In this paper, co-authored with Dr Giulia Cavaliere and published on March 27th 2020 in the Journal of Medical Ethics, we respond to Sarah Franklin’s 2019 commentary in Nature ‘ ‘Ethical research – the long and bumpy road from shirked to shared‘.

Whether bioethics can be an honest way of making a living is a question posed that Samuel Gorovitz posed more than thirty years ago, in 1986. In his paper “Baiting bioethics”, Gorovitz responded to ten critiques moved to the at that time infant field of bioethics. Many of those critiques that are still vividly discussed today, including for instance that bioethics has no legitimate methodology; no foundations; no practical or conceptual utility; no place in universities or in public policy.

In a sense, the challenges to bioethics raised by Franklin can be read as contemporary iterations of that debate.

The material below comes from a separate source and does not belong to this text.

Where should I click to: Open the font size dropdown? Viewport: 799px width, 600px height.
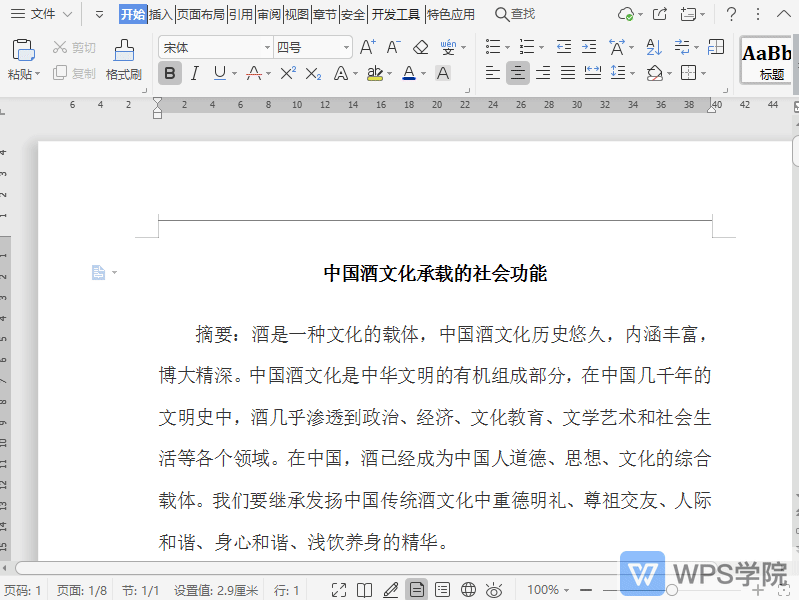(x=346, y=47)
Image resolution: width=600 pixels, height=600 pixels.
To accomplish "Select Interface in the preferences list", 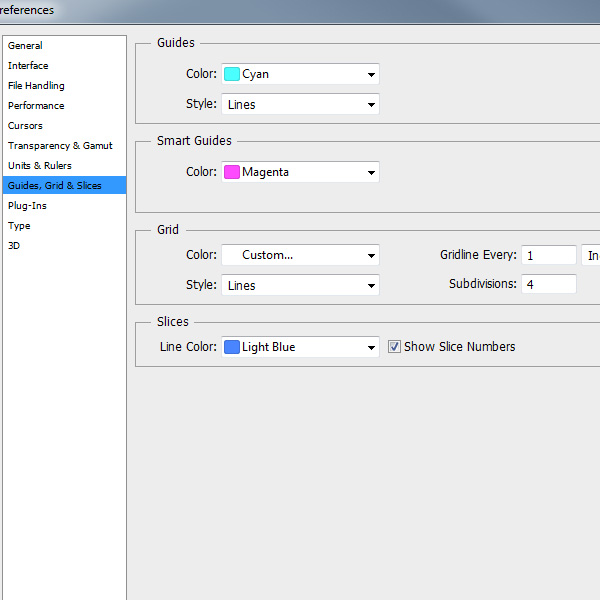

In the paper with Cavaliere we argue that ethicists have an epistemic advantage in addressing normative questions concerning science and technology, and their particular skills and knowledge enable them to make significant contributions to decision-making and policy development in these areas. It is in this sense that ethical expertise cannot be improvised (that “We cannot all be ethicists”): it requires training.

Although, as Gorovitz argues, our capacity to resolve moral problems remains imperfect, “there remains a difference between thinking about them well and thinking about them badly”. This is an important distinction and, we believe, one that needs to be guiding the work of philosophers, social scientists and other scholars working in the field of bioethics.